Here's a hint: Carriers subsidise the cost of phones - which generally cost about $400-800 - so $8 to $15, even if true, does not a difference make.
Summary: Red herring. No-one cares.
Remember the HP iPAQ that run on Windows Mobile? It never took off. at the same time
people liked Palm based devices.
Windows Mobile is not a exciting OS. Its like Mainframe OS among cool OS like OSX.
P.S. Phones have moved on since the iPAQ. No, really, they have.
As CrashPad mentioned, there's nothing wrong with a business making a profit. There's a big difference between being profitable and screwing somebody, and it's sad that Matt doesn't seem to get that.
As for slickuser, you have no idea what you're talking about. While the original Windows CE devices didn't fare well against Palm, Microsoft coming out with the Pocket PC OS was the beginning of Palm's (near) demise. While Palm was nay-saying things like preemptive multi-tasking, color screens and media playing, the Pocket PC had them -- and eventually Palm added them (well, except for multi-tasking, which they're still trying to get right). Doesn't Palm licensing Windows Mobile tell you who won that battle?
As for the original iPAQ, that was probably the device that got people interested in Pocket PCs. When it first came out, people were paying *above* list price for it. Microsoft stopped supporting three different processor architectures in the Pocket PC 2002 OS and only supported ARM -- the processor the iPAQ used.
Try a little research next time.
My partner works in a cellphone store and I maintain the mobile device synchronization stuff for Mandriva. So I have quite a bit of experience with phones. I really don't get why some people are so down on Windows Mobile. It works quite well, in my experience. The important apps are well designed, and it's always been pretty stable for me. Its API is a hell of a lot more open than Apple's, leading to the development of genuinely useful third party apps (like tcpmp) which you don't have to download through the One True Way (like a certain Jesus phone).
It's a damn sight better than desktop Windows, anyway. It's less flashy and a bit clunkier than the iPhone interface, sure, but I'd probably rather have WM than an iPhone at the end of the day, and believe me, I'm not biased that way.
And the Google phone? Sheesh. They're hardly any better. Their revenue model is pretty obvious: lock you in to Google and Google's advertising and don't let you go. You can't use the bleeding Google phone without a Google account, which is used to track *everything you ever do* on the phone.
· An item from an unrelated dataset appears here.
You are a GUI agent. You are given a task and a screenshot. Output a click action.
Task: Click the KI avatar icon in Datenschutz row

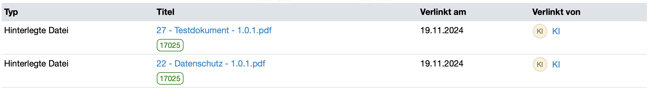pyautogui.click(x=540, y=64)
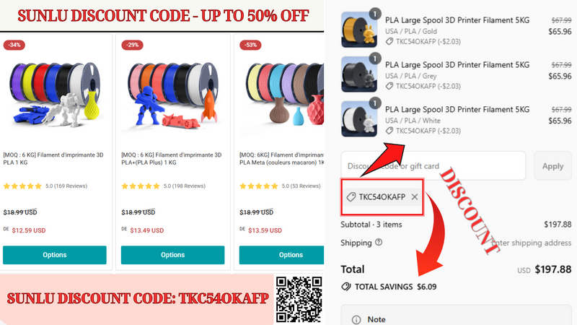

Count me out.
On philosophical grounds I'd love to love OpenMoko, but in practical terms I can't, because they've been bashing on it for three years and the dialer doesn't work yet. I mean, COME ON. I don't care if you can run Debian on it, I want to make a bleeding phone call.
I'd rather have a Nokia, Blackberry, or Windows Mobile phone than an iPhone or T1 any day, when it comes down to it.
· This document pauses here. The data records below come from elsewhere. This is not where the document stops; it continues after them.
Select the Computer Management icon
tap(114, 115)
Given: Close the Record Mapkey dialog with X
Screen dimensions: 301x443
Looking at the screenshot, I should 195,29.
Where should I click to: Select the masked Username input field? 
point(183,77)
(And 12% is a damn sight better than the iPhone's doing.)
Are you kidding? Are you saying that you think trying to produce a product and sell it means you are trying to "screw people"? Microsoft is just a company trying to earn money like everybody else. Whether you like their products or not, you should recognize that it is necessary for businesses to earn a profit. If they did not, we would all be out of work! We could all go back to bartering chickens, but do we really want to do that?
- by SururD October 1, 2008 11:46 PM PDT
- Dont be an idiot. How is selling something less honest than trying to force people into buying an expensive data plan before even contact syncing will work? Do you really think free is just FREE? You are paying for it in some way in the end.